So, in a way, this is the beginning. And, in a way, it’s been a long time coming. Miles says that the name for his project, Luzius (pronounced like Lucius) Stone, came to him at age 20. “I really wanted to give my first-born son that name,” he says. “When this project started up, I needed a name.” That one, which has been with him for years now, works for both a solo project (which it has been — with the contribution of Miles’ close friend/drummer Rob Elzey, of metal band Telic) and a full band (which it will be, for live shows).
So that’s all by way of introduction, but what really matters is how Luzius Stone sounds. Advance tracks, from the previously recorded EP, are hyper-charged and driving, percussive and in your face. Miles sites influences like Beastie Boys, Red Hot Chili Peppers, Beck and Wu-Tang Clan; but songs like the the edgy neo-power rocker “Go” and electro-pop noir track “Past Life” nod as much to the pre-mainstreamization of Spearhead and the the dark post-punk of Joy Division. All underscored by an unrelenting positivity — not in the sense of cloying hooks and world-beat grooves, but in how the music and lyrics both seem to rise from past wounds, from brokenness, from a sense of loss into a place of determined purpose.
“Aqua Dance” is a lyrical jump rope, words skipping over rock beats while melodies swirl and scatter across the track. And “It’s On” opens with organic percussion and nature sounds stitched smartly into a song that, were it an instrumental, would be as much math rock as dance. Miles deftly pairs industrial churn with delicate instrumentation, willing electronics into soft iterations that balance the force of his voice. And the powerful vocal is an apt match for the muscular drumming that completes the yin-yang helix of Luzius Stone’s sound. Dance to it, chill out to it, think to it, dream to it.
Perhaps even more important than the musical influences of Miles’ projects are the real-life influences. Topping that list is the musician’s father, who passed away while Miles was still a teen. That loss led Miles down a pretty bleak path for a number of years. “A lot of the music I make is based on pain and things I’ve gone through,” he admits.
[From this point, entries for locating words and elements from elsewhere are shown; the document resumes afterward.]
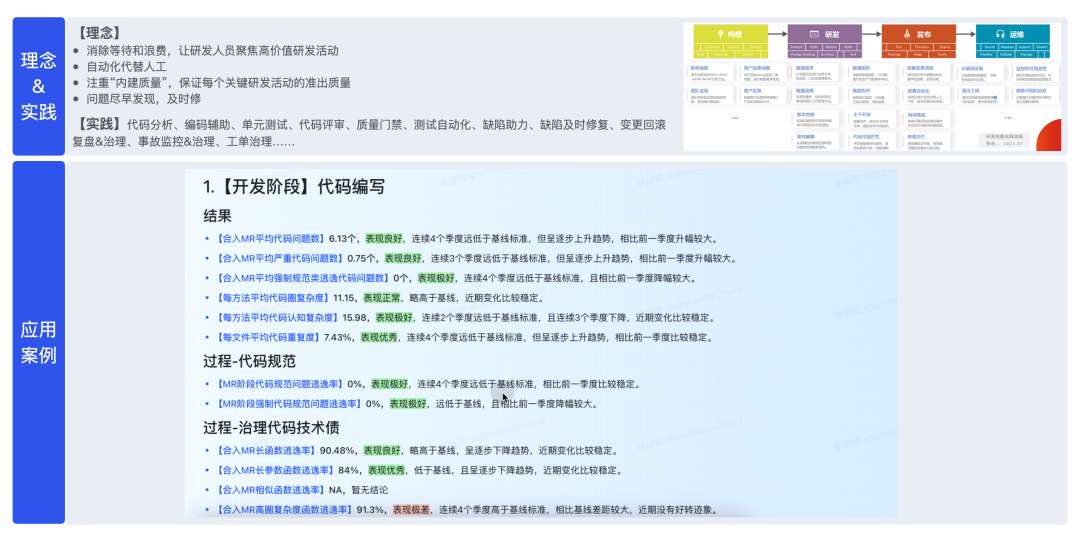Click the green 表现正常 highlighted tag

pos(383,298)
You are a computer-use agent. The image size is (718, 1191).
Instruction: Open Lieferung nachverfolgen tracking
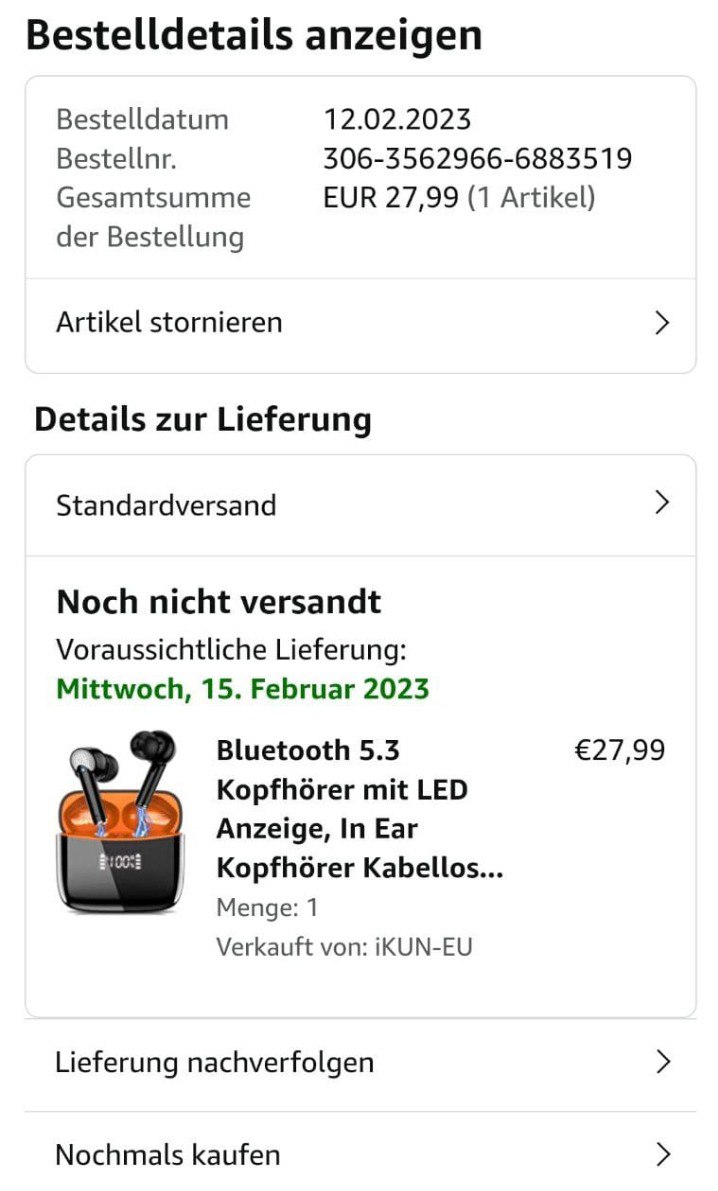[x=360, y=1062]
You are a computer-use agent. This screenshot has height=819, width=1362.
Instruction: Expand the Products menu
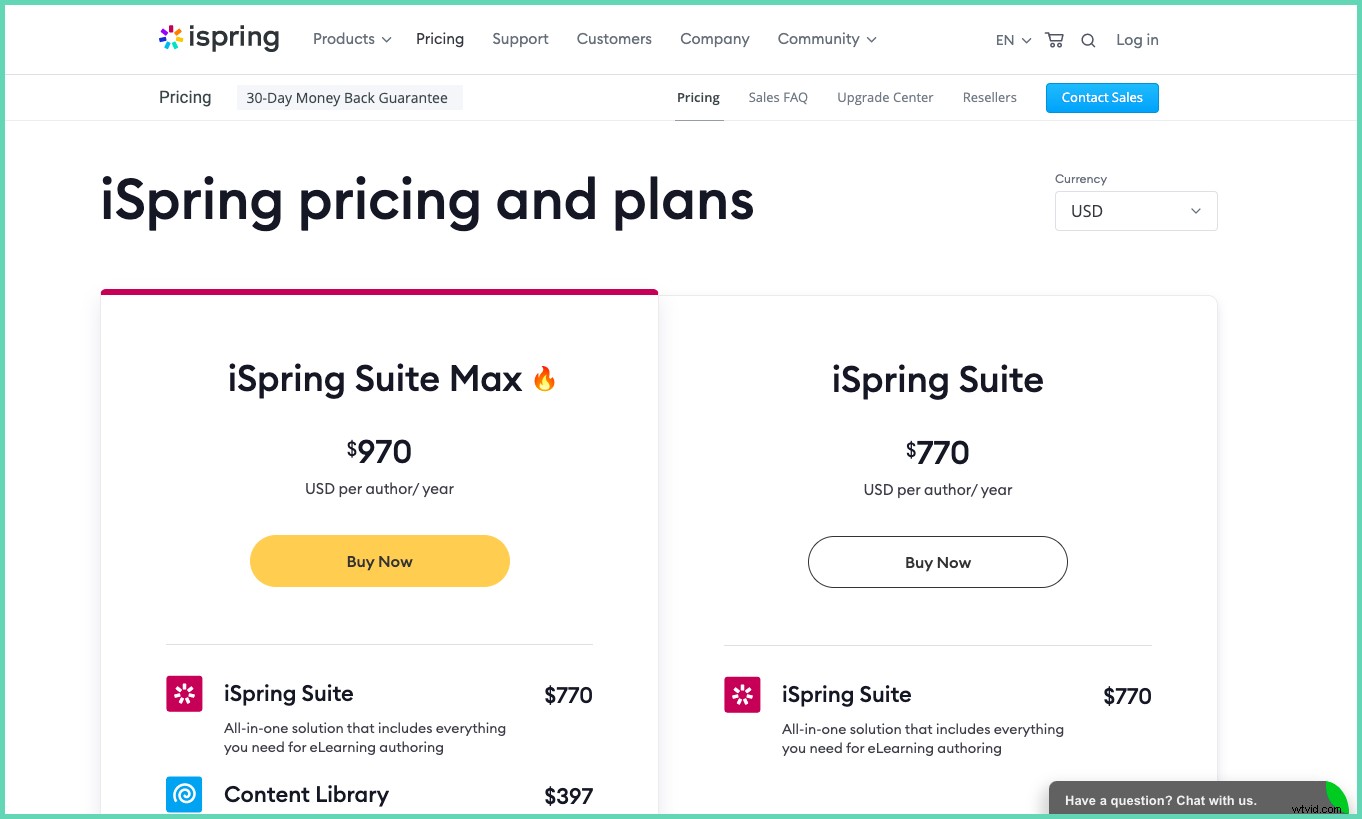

And of his father (a man disfigured by burns during childhood, who went on to be very successful in all of his endeavors) Miles says, “to grow up seeing that really taught me a lot about not letting things that happened to you, control you.”
He adds, “I want to tell the story. There’s hope in that. Hope, for me, is a huge part of of this album’s theme.”
Miles plans to launch Electric Dream with an album release party in Asheville later this spring.